Association of antibiotic resistance genes with high multiple antibiotic resistance index isolates: a laboratory-based study
To assess the burden and temporal trends of AMR among S. aureus isolates with a high MAR index, the prevalence of key ARGs was evaluated using singleplex PCR. Notably, mecA, vanA, and tetM demonstrated consistently high prevalence (> 70%) during the peak MAR index years (2017–2019), whereas mecB, cfr, and dfrA1 were detected at lower frequencies (< 30%). The ermB, ermC, gyrA, gyrB, sul1, and sul2 genes were moderately persistent (50–70%) (Fig. 5A). These findings underscore the persistent threat posed by critical ARGs, particularly mecA and vanA, which confirm the presence of MRSA and VRSA, respectively. This highlights the urgent need for enhanced AMR surveillance and targeted interventions.
Molecular profiling of antibiotic resistance genes.
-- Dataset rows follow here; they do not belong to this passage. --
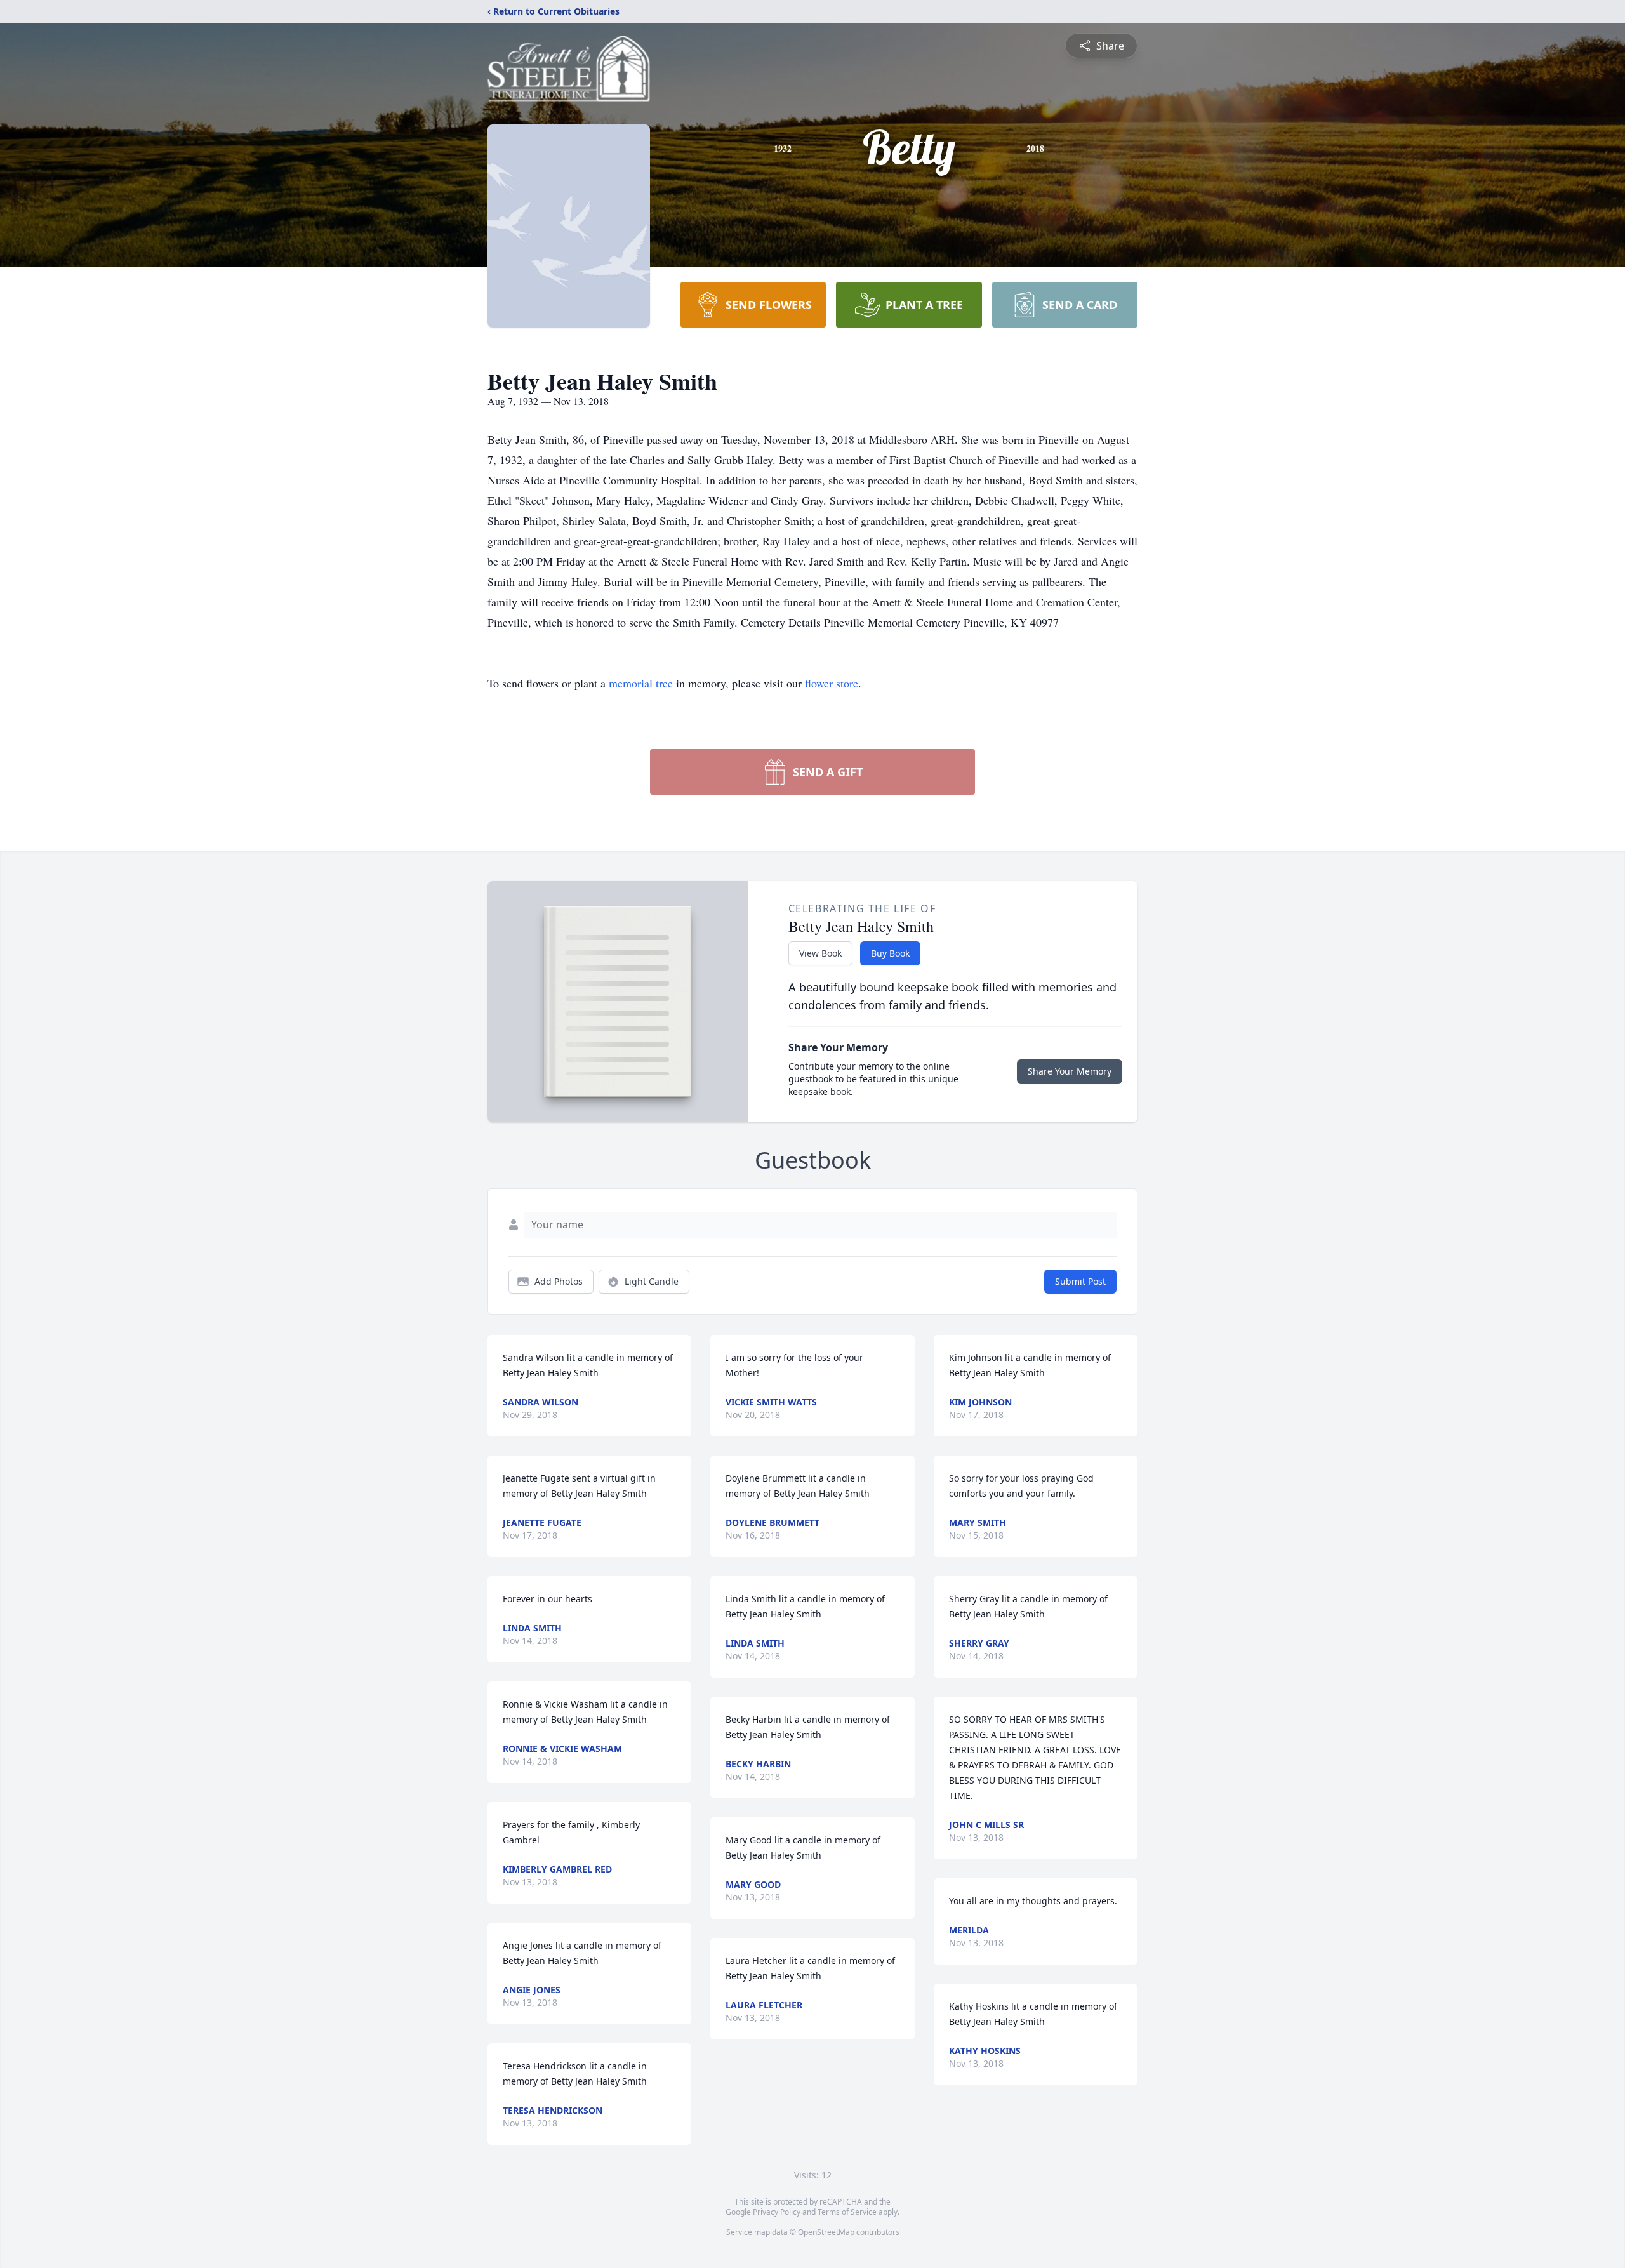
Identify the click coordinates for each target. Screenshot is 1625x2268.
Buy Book (890, 953)
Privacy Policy (776, 2211)
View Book (820, 953)
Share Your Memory (1069, 1071)
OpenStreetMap (826, 2232)
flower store (831, 683)
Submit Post (1080, 1281)
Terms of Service (847, 2211)
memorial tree (641, 683)
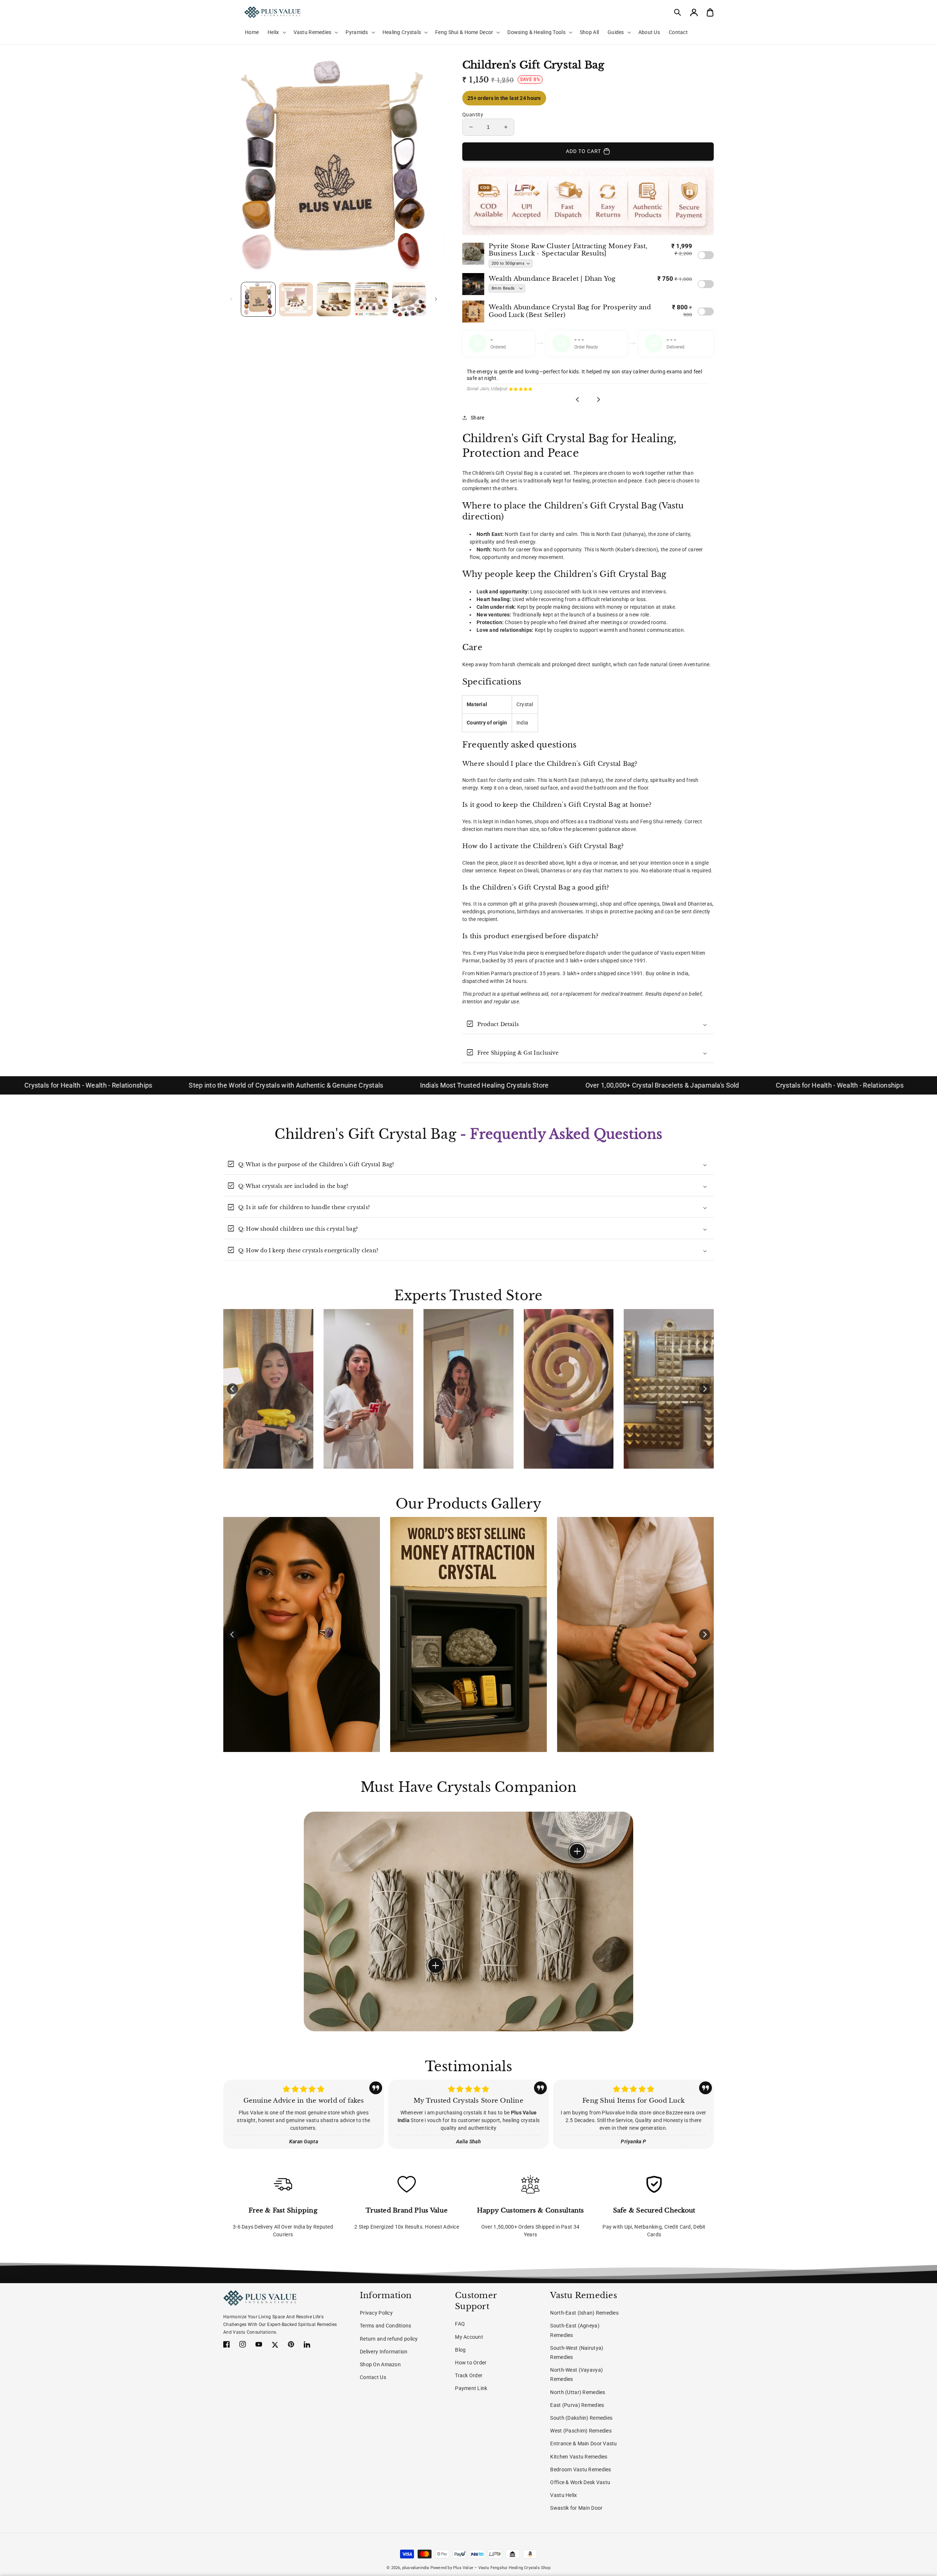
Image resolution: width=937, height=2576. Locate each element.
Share (477, 418)
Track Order (468, 2375)
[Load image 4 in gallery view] (371, 299)
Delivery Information (384, 2352)
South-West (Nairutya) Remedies (576, 2352)
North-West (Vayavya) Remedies (576, 2374)
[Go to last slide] (578, 400)
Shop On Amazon (380, 2364)
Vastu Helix (563, 2495)
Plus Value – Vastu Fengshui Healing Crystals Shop (501, 2567)
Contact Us (373, 2377)
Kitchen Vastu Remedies (578, 2457)
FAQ (460, 2324)
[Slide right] (436, 299)
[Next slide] (598, 400)
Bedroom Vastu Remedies (580, 2469)
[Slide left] (231, 299)
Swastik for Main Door (576, 2508)
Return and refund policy (389, 2339)
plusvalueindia (415, 2567)
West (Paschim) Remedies (580, 2431)
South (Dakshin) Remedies (581, 2418)
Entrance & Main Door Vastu (583, 2443)
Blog (460, 2350)
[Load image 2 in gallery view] (296, 299)
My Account (469, 2337)
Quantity (472, 115)
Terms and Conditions (385, 2326)
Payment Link (471, 2388)
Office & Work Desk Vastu (580, 2482)
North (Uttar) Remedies (577, 2392)
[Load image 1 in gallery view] (258, 299)
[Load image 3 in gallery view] (334, 299)
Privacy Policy (376, 2313)
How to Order (470, 2363)
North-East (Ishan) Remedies (584, 2313)
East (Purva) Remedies (577, 2405)
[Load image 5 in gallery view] (409, 299)
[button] (678, 12)
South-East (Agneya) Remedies (574, 2330)
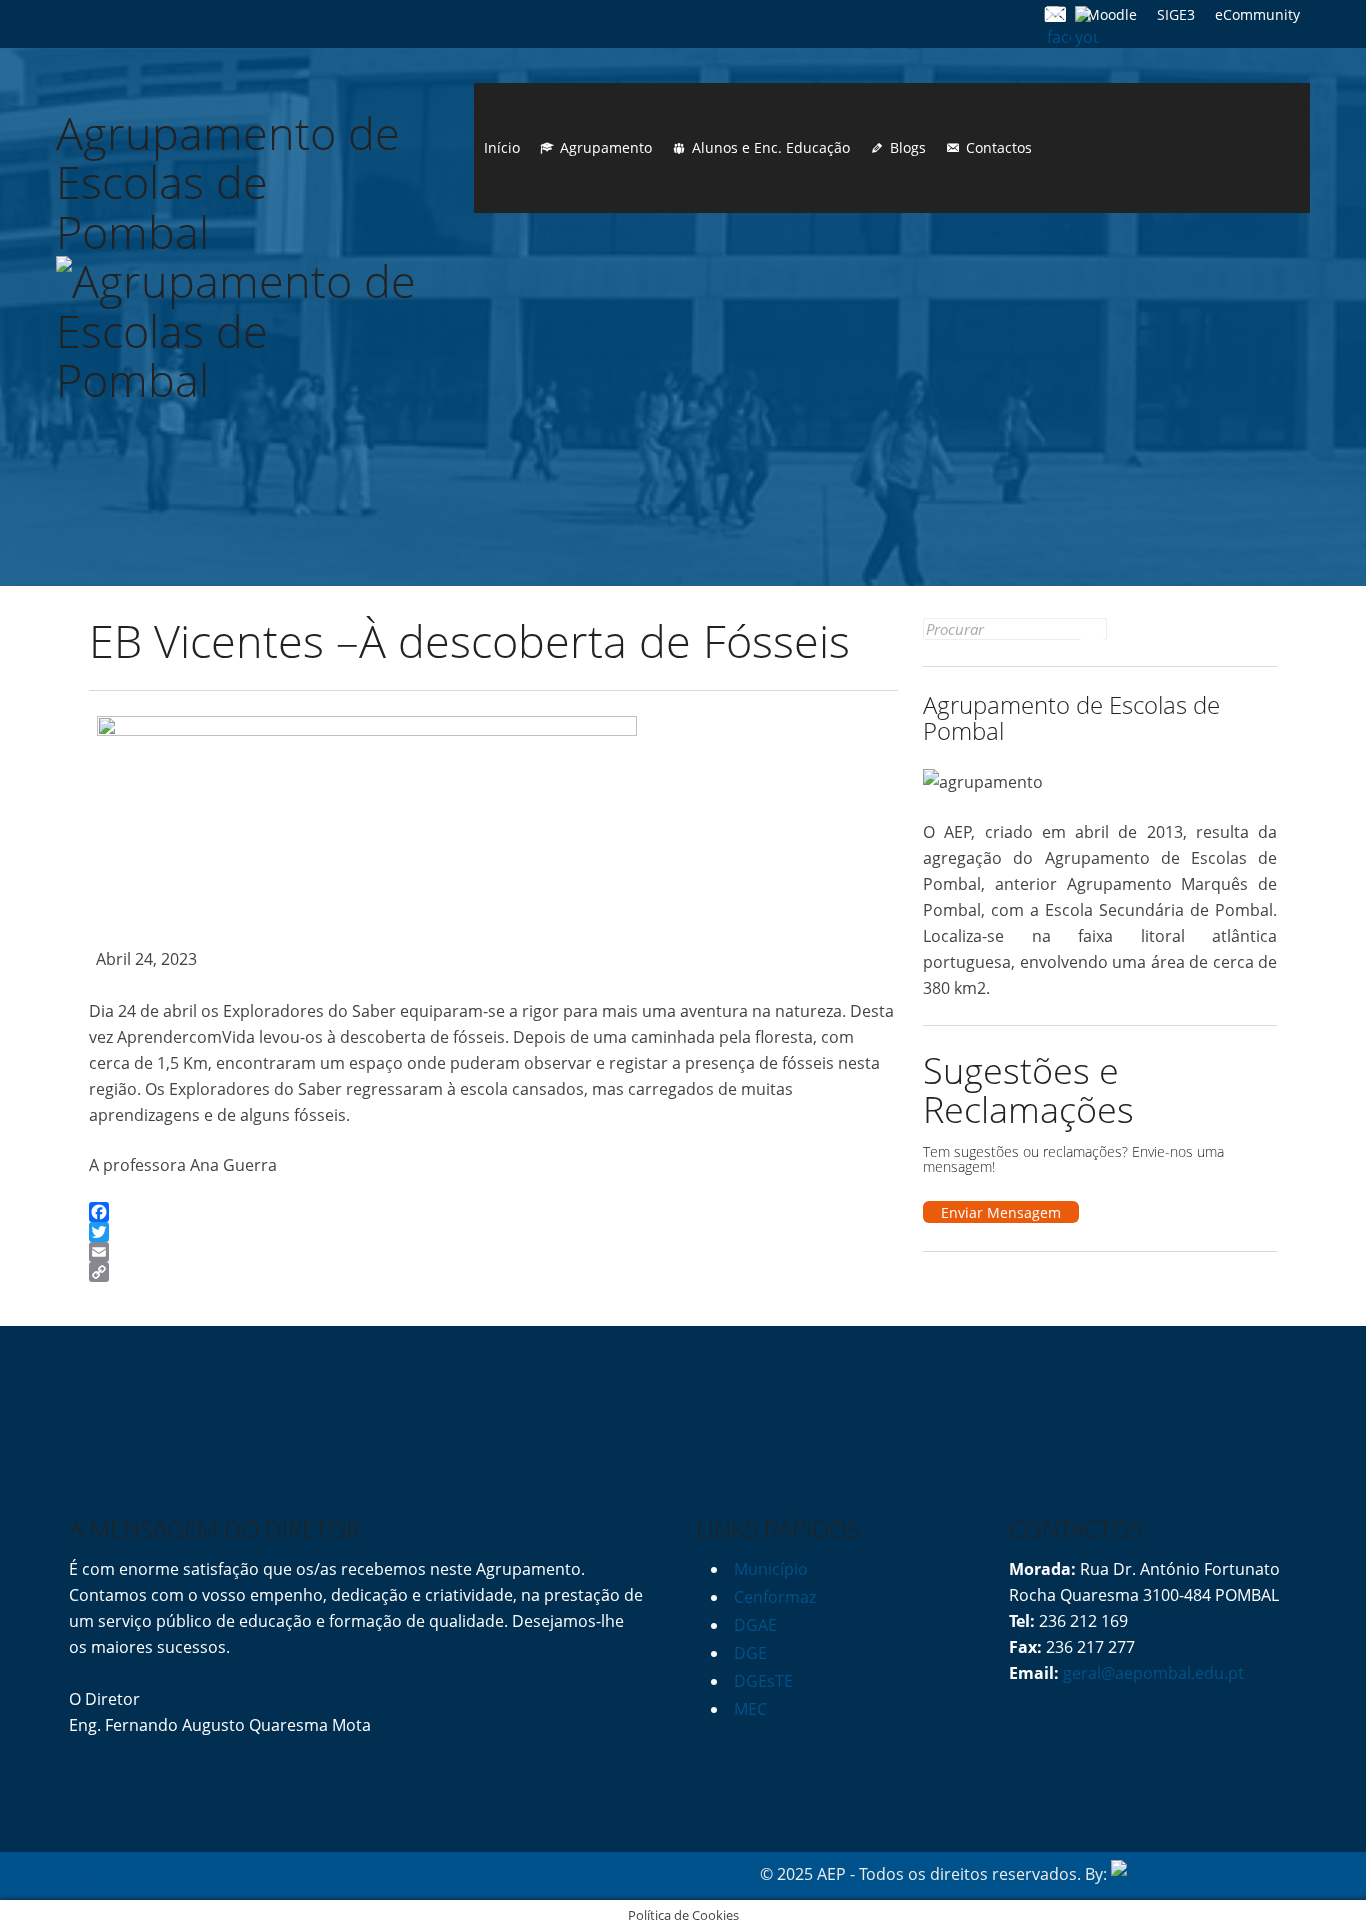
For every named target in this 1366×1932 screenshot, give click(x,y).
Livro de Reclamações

A Prevalence of ARGs detected via singleplex PCR in the highest MAR index harboring S. aureus isolates from 2017 to 2019, with vanA and mecA being identified as the predominant resistance genes. B Hierarchical clustering (complete linkage) illustrates the similarity patterns among various ARGs, providing insights into the structure and dynamics of the resistome. C Correlation matrix analysis revealed positive associations among vanA, mecA, tetM, and aph(3′), suggesting co-occurrence and potential horizontal dissemination during this period. Key: Antibiotic resistance genes (ARGs), multiple antibiotic resistance (MAR), beta-lactams: mecA, mecB, aminoglycosides: aac(6′), aph(3′) macrolides: ermB, ermC, quinolones: gyrA, gyrB, parC, oxazolidinones: cfr, glycopeptides: vanA, vanB, tetracyclines: tetA, tetM, sulfonamides, and trimethoprim: sul1, sul2, dfrA1
Hierarchical clustering using a complete-linkage approach revealed complete similarity among vanA, mecA, tetM, and aph (3′), while other ARGs formed clusters with varying degrees of similarity (Fig. 5B). This indicates that these ARGs play a prominent role in driving resistance and facilitating their dissemination.
A correlation matrix further confirmed the strong associations among vanA, mecA, tetM, and aph (3′) (r = 1.0, p < 0.05), suggesting their co-occurrence and collective dissemination (Fig. 5C). These results highlight the complexity of the resistance profile of S. aureus, emphasizing the intricate interactions among ARGs that shape resistance patterns.